The first known interstellar object "Oumuamua" discovered in the year 2017 continues to be a mystery to the researchers and determining why this outlandish object remains an unnerving task for the scientists. However, a new study suggests that it might be a huge hydrogen iceberg floating through the solar system.
Two researchers from the University of Chicago and Yale University claim that might be entirely made up of hydrogen ice. What makes it strange is that hydrogen the most abundantly found element is rarely seen in a solid form like this.
"We developed a theory that explains all of 'Oumuamua's weird properties," co-author Gregory Laughlin, a professor of astronomy at Yale's Faculty of Arts and Sciences said in a news statement. "We show that it was likely composed of hydrogen ice. This is a new type of object, but it looks like there may be many more of them showing up, going forward."
The strange-looking visiting celestial object was first discovered three years ago in our solar system on Oct. 19, 2017, by the University of Hawaii's Pan-STARRS1 telescope, funded by NASA's Near-Earth Object Observations (NEOO) Program. Originally, Oumuamua was classified as a comet at first and later as asteroid. However, scientists are still trying to figure out the class it belongs to.
Named after Hawaiian word for "scout," it will reportedly travel another 10,000 years before exiting our system. Over the years, scientists have observed several strange characteristics displayed by the object such as its confusing shape. Sometimes it appears saucer-shaped and other times it is cigar-shaped. It varies rapidly in brightness and has also shown signs of acceleration similar to any comet.

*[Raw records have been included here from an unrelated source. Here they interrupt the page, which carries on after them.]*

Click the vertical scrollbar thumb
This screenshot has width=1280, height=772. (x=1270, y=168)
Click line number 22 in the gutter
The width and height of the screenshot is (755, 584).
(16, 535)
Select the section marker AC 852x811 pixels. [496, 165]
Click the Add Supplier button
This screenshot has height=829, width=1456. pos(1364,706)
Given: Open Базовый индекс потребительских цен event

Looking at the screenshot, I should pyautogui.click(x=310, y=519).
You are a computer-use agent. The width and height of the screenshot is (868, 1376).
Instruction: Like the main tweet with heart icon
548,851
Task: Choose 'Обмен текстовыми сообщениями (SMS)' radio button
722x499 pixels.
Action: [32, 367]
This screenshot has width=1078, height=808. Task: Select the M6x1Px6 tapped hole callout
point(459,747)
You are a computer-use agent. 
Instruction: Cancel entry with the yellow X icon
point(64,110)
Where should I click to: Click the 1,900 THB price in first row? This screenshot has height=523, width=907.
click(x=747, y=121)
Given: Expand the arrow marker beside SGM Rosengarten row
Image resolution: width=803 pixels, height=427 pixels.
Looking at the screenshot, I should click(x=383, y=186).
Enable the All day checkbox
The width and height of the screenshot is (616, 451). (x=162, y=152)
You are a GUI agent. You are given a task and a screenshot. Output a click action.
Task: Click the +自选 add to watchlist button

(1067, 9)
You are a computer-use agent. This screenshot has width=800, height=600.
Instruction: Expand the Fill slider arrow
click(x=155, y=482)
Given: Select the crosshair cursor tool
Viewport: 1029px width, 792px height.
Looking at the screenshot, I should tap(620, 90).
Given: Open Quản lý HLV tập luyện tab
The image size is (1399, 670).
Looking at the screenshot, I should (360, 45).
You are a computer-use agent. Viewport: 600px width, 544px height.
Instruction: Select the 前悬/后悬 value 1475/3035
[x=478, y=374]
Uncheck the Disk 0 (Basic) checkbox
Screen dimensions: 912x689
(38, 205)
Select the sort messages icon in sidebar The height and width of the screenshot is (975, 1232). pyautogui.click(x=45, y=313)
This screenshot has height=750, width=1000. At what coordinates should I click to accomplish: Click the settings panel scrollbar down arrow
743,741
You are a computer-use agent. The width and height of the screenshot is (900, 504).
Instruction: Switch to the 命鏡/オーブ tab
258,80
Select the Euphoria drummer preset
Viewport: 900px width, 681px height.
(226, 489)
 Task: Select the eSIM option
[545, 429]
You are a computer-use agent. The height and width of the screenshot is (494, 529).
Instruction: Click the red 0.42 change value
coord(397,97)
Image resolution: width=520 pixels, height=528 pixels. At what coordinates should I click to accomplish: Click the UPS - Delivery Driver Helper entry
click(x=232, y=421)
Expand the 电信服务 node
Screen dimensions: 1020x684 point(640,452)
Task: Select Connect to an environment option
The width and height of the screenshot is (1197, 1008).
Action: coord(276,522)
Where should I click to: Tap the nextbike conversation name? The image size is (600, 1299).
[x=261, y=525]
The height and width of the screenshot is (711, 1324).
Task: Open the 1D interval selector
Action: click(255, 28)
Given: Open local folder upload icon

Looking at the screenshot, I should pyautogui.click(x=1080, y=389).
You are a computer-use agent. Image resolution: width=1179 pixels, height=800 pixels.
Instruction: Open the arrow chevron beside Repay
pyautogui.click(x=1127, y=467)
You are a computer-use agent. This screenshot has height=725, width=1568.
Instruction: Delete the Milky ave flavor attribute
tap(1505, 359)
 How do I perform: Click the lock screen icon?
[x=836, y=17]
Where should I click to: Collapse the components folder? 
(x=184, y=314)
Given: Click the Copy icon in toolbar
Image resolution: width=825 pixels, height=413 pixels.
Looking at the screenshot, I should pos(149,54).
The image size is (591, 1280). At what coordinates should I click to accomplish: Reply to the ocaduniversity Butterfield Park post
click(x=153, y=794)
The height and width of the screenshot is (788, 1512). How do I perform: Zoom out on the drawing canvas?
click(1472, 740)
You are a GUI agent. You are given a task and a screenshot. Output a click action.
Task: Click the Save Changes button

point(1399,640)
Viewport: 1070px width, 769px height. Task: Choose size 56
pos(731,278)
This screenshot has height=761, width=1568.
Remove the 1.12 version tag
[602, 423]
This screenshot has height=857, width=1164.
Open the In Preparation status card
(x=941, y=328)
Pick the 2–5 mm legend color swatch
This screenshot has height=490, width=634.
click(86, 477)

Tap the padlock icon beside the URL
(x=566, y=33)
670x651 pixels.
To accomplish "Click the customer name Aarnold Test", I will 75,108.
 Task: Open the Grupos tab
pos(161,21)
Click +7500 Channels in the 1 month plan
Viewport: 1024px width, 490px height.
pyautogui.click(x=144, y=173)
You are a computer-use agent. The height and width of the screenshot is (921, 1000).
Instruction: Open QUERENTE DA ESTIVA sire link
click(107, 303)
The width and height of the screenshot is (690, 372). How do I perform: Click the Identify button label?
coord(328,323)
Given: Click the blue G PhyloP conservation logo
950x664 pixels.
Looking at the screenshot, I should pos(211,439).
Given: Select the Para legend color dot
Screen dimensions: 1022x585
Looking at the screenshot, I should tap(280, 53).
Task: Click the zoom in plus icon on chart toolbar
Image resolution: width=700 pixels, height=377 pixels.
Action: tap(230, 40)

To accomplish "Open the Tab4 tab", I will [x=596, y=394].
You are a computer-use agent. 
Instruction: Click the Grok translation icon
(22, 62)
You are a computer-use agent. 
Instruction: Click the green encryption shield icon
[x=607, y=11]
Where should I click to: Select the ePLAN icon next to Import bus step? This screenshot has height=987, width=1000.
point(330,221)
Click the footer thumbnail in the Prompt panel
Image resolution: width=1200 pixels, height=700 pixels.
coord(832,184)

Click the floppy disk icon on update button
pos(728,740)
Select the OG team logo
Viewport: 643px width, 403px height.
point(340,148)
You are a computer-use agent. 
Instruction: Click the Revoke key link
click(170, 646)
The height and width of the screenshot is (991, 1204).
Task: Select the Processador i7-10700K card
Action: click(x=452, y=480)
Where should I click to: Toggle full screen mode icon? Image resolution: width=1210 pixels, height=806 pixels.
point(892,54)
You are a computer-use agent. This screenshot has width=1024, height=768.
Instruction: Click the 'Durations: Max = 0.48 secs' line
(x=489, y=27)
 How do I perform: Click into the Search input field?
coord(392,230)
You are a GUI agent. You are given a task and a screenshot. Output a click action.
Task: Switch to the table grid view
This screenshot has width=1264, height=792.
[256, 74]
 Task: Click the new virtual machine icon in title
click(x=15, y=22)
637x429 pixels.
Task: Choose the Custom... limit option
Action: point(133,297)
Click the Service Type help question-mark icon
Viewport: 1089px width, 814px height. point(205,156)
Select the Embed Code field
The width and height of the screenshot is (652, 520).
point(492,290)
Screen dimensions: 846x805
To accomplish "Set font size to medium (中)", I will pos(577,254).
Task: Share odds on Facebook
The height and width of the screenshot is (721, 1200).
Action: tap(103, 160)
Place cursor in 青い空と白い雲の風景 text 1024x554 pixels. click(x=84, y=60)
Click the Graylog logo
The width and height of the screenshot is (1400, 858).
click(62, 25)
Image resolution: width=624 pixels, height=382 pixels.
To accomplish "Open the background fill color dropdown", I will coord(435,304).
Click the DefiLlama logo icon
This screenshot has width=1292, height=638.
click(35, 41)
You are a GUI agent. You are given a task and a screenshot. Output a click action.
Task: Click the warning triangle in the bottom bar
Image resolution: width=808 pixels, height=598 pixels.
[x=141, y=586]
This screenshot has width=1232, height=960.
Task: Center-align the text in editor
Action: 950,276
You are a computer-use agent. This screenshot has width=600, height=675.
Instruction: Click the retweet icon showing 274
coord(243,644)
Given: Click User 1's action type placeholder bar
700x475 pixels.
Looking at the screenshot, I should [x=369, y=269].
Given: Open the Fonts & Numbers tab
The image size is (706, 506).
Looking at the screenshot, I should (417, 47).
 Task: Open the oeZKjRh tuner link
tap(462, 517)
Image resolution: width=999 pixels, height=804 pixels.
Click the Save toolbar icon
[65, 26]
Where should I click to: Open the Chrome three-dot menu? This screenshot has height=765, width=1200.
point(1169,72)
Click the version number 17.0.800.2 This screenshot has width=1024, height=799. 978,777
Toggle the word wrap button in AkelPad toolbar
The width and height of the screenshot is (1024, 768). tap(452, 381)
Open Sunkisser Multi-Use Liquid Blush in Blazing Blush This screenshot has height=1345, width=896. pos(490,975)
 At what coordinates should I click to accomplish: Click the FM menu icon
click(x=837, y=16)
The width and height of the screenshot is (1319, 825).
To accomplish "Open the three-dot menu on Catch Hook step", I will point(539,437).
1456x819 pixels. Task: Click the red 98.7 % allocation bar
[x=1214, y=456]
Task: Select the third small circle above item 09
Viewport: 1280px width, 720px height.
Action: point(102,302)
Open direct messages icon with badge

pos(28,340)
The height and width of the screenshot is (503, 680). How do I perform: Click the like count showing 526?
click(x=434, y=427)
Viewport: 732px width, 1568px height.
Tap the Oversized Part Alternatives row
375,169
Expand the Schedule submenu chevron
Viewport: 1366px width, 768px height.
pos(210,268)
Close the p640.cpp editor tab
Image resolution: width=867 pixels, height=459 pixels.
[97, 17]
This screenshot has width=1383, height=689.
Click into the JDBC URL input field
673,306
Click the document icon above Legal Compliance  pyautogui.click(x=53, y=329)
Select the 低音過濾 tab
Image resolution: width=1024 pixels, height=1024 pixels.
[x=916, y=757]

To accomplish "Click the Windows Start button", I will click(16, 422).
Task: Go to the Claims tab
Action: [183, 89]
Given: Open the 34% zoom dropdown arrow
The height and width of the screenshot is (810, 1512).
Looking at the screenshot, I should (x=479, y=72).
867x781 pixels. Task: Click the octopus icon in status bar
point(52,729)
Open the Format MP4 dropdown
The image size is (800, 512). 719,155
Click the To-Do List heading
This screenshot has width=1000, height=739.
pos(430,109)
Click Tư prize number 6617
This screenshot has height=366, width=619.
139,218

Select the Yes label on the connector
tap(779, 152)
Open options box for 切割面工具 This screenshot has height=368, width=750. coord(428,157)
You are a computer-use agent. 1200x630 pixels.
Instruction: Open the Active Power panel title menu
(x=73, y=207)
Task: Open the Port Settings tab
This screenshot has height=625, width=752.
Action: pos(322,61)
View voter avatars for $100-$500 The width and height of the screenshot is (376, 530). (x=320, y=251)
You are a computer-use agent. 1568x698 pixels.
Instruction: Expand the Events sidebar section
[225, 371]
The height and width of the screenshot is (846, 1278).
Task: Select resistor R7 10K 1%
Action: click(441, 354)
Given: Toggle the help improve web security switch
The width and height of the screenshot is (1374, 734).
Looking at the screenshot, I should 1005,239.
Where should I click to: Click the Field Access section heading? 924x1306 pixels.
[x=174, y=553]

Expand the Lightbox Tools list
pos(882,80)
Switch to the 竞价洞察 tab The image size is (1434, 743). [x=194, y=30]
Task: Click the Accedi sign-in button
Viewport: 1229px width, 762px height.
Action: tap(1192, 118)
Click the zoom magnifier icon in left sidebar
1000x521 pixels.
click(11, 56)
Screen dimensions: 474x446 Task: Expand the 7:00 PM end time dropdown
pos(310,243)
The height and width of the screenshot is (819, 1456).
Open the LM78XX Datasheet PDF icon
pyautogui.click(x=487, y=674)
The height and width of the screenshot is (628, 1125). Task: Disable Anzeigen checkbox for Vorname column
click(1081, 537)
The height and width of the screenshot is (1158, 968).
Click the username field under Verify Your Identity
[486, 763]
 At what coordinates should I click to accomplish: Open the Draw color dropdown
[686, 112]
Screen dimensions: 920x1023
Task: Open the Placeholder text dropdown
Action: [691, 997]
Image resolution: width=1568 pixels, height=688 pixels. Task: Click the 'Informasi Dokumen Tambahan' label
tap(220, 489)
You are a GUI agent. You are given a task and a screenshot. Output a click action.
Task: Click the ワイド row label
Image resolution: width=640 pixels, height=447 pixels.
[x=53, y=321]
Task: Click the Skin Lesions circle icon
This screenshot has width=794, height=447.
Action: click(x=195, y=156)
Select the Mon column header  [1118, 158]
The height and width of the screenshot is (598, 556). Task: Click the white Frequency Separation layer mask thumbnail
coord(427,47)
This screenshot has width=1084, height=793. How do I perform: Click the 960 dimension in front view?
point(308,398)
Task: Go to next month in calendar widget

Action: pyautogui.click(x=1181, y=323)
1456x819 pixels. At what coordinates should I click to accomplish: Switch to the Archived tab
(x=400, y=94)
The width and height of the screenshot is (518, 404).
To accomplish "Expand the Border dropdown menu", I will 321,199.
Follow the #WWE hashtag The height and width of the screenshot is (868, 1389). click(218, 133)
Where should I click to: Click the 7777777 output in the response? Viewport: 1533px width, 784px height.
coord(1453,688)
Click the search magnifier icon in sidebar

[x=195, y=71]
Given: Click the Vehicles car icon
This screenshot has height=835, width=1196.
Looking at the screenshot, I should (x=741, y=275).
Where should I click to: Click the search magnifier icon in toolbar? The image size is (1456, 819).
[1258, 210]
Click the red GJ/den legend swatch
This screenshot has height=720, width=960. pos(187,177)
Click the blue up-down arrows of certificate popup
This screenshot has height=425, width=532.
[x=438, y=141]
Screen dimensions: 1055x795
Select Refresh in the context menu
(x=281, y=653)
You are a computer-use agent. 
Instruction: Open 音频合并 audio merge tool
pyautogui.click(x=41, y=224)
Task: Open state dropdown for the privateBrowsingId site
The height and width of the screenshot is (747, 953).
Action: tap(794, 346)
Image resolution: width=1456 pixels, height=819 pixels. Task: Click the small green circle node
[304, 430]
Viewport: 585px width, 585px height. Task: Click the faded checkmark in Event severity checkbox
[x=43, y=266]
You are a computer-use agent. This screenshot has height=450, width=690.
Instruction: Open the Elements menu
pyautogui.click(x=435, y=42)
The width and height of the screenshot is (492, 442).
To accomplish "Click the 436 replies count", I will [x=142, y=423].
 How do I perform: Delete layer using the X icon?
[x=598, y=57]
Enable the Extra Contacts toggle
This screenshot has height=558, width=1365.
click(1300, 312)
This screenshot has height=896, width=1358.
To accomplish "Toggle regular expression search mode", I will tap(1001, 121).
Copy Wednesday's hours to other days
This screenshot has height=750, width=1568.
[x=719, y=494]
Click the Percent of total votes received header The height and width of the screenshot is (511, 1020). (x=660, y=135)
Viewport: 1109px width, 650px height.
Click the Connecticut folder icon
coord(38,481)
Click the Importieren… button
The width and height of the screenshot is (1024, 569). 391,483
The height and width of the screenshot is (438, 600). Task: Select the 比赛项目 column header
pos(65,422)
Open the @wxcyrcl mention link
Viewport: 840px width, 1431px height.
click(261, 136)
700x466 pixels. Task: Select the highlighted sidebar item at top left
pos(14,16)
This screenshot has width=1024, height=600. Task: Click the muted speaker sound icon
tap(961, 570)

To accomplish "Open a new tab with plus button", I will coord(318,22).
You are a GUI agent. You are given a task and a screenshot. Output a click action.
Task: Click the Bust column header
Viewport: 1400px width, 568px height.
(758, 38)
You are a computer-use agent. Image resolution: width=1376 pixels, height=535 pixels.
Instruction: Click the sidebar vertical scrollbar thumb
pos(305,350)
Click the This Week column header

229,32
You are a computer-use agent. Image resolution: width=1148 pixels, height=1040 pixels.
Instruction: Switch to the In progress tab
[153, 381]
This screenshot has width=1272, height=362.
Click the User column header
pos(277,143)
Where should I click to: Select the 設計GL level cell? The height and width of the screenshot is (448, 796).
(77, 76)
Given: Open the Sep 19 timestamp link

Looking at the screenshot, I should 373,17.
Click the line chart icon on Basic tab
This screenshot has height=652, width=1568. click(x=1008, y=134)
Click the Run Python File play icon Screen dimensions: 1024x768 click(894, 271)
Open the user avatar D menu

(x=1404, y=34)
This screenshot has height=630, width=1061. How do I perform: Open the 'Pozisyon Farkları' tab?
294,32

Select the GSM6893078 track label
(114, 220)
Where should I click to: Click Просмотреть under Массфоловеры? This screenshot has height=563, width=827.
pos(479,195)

As "Oumuamua passed close to the Sun and received its warmth, melting hydrogen would have rapidly boiled off the icy surface," Laughlin explains, "providing the observed acceleration and also winnowing 'Oumuamua down to its weird, elongated shape — much as a bar of soap becomes a thin sliver after many uses in the shower."
As per the theory, these hydrogen icebergs can be found in dense cores of molecular clouds of our system and can help researchers understand how stars and new planetary systems are formed.
"Their presence would be an accurate probe of the conditions in the dark recesses of star-forming clouds and provide a critical new clue for understanding the earliest phases of the still-mysterious processes that generate the birth of stars and their accompanying planets," Laughlin said.
The study has been accepted by the Astrophysical Journal Letters and appears on the preprint website arXiv.